▸ TRECHO

• • •

Membro do Conselho Nacional de Educação finlandês credita o sucesso do país no setor à percepção de que o ensino é um fenômeno complexo, que depende de muitas variáveis

Publicado em 10/09/2011

por Beatriz Rey

Em 1968, o parlamento da Finlândia, então governada pelo Partido Social Democrático,  aprovou o School System Act, resultado de negociações que envolveram toda a sociedade, com vistas a universalizar o acesso e elevar a qualidade da educação local. Quase 40 anos depois, em 2007, o governo finlandês viu novamente suas ações serem premiadas pelos resultados obtidos no Programa Internacional de Avaliação de Alunos (Pisa, na sigla em inglês). Seus alunos conquistaram o primeiro lugar entre as nações participantes da prova da Organização para a Cooperação e para o Desenvolvimento Econômico (OCDE), um exame internacional que testa as capacidades de estudantes do ensino secundário com quinze anos de idade. O foco naquele ano foram as capacidades em ciências. A pontuação finlandesa foi de 563, numa escala que varia de 334,9 a 707,9.

Entre as principais políticas estabelecidas a partir de 1968 des­tacam-se a autonomia do professorado, escolas e municípios e a formação do maior nível de exigência para formação docente. Para Reijo Laukkanen, membro do Conselho Nacional de Educação Finlandês, a integração efetiva de uma série de políticas educacionais garante o sucesso finlandês no desempenho acadêmico de seus alunos. "Se não tivéssemos apoio para as crianças que têm problema de aprendizagem, não daria certo. Se não tivéssemos professores qualificados, também não", coloca. Há aproximadamente 40 anos na área educacional, Reijo relembra a época em que o professor era visto como herói na sociedade finlandesa. "Ele era a única pessoa nas vilas que tinha um histórico educacional mais qualificado", aponta. Esse fator histórico é um dos que concorrem para que haja uma percepção positiva da sociedade sobre educação: ela é vista com respeito. É um consenso entre professores, diretores, gestores e políticos – independentemente do partido ao qual sejam filiados. Na entrevista abaixo, concedida à subeditora Beatriz Rey, Reijo compartilha suas visões sobre o processo de melhoria da qualidade da educação em seu país.

• • •

▸ DADOS ARMAZENADOS
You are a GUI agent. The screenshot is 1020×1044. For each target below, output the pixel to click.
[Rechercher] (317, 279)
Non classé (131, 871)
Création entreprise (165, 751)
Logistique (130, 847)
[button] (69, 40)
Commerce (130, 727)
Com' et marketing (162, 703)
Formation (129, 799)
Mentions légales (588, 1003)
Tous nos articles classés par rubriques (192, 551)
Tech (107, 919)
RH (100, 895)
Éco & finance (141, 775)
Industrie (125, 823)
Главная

• • •

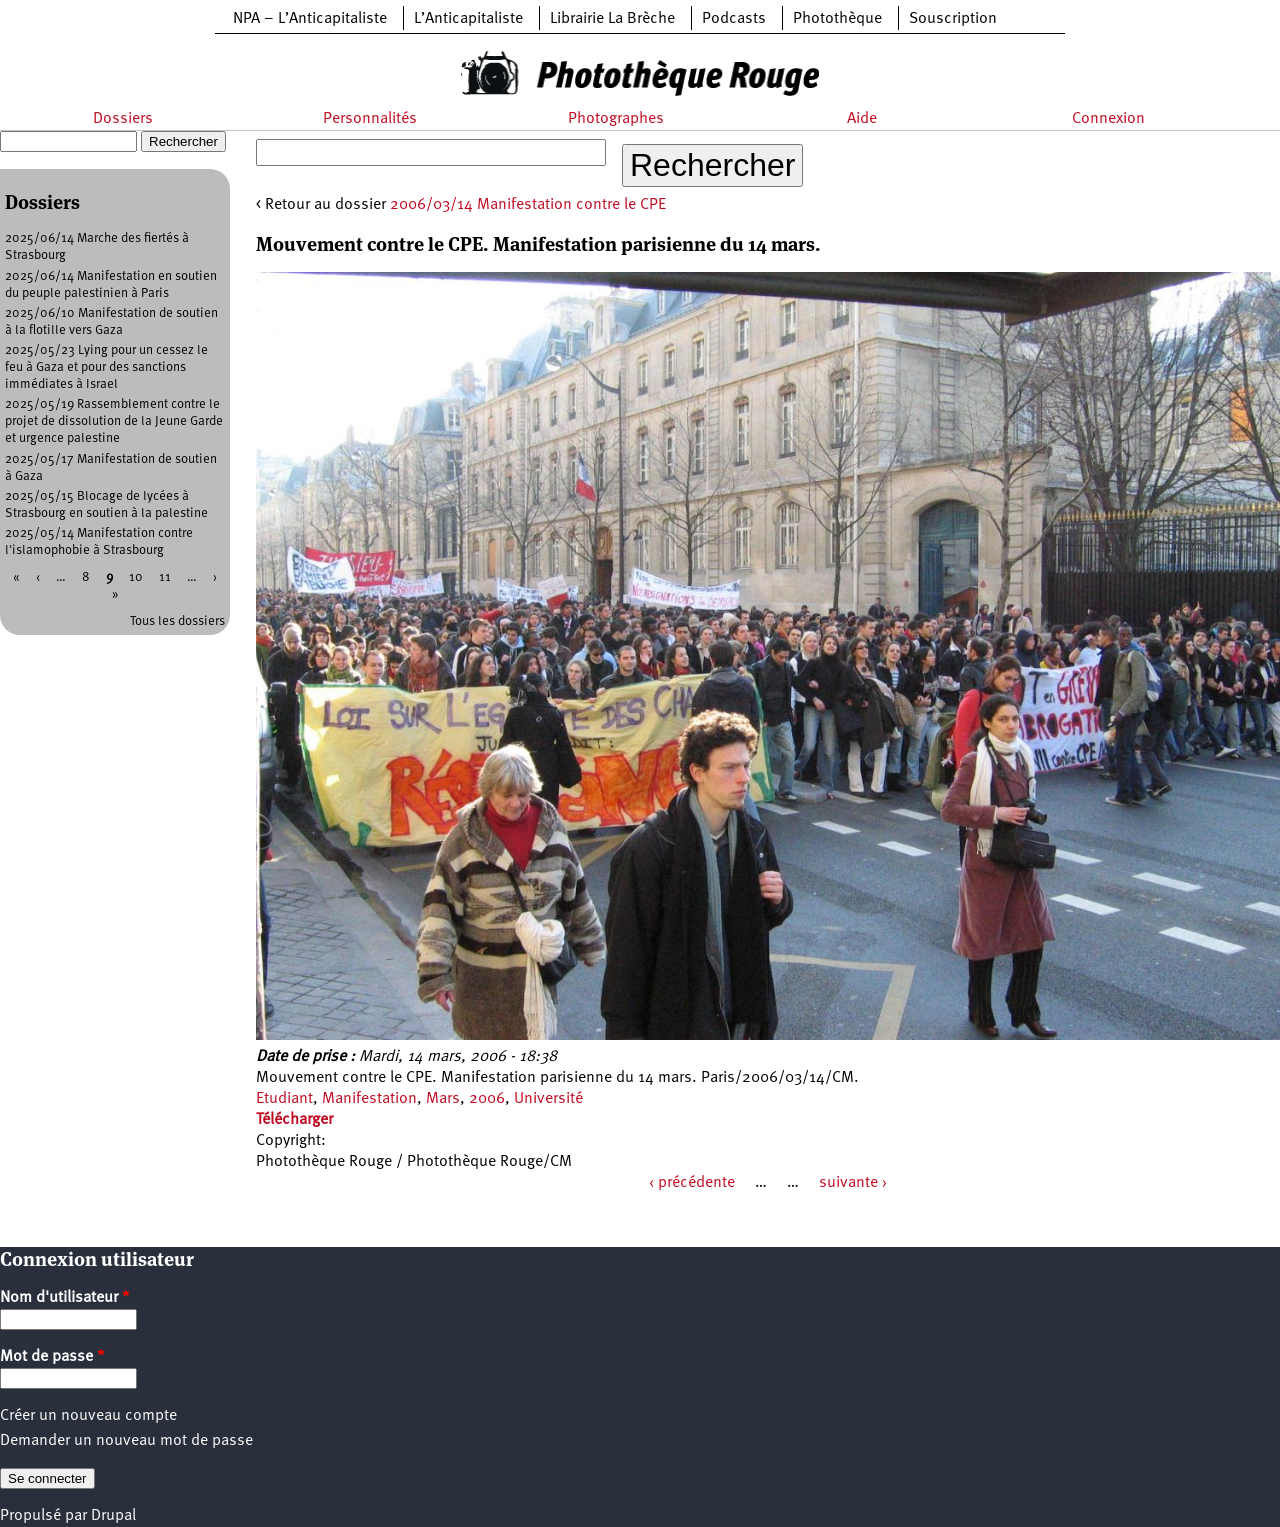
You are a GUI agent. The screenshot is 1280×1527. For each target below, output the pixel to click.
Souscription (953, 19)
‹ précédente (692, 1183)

• • •

▸ INSTRUÇÕES DA TAREFA
Por favor, reescreva o trecho sobre a educação na Finlândia começando em "por Beatriz Rey" e seguindo até "334,9 a 707,9.", e substitua "parlamento" por "congresso". Baseie-se somente no trecho.

▸ RESULTADO DA TAREFA
por Beatriz Rey

Em 1968, o congresso da Finlândia, então governada pelo Partido Social Democrático,  aprovou o School System Act, resultado de negociações que envolveram toda a sociedade, com vistas a universalizar o acesso e elevar a qualidade da educação local. Quase 40 anos depois, em 2007, o governo finlandês viu novamente suas ações serem premiadas pelos resultados obtidos no Programa Internacional de Avaliação de Alunos (Pisa, na sigla em inglês). Seus alunos conquistaram o primeiro lugar entre as nações participantes da prova da Organização para a Cooperação e para o Desenvolvimento Econômico (OCDE), um exame internacional que testa as capacidades de estudantes do ensino secundário com quinze anos de idade. O foco naquele ano foram as capacidades em ciências. A pontuação finlandesa foi de 563, numa escala que varia de 334,9 a 707,9.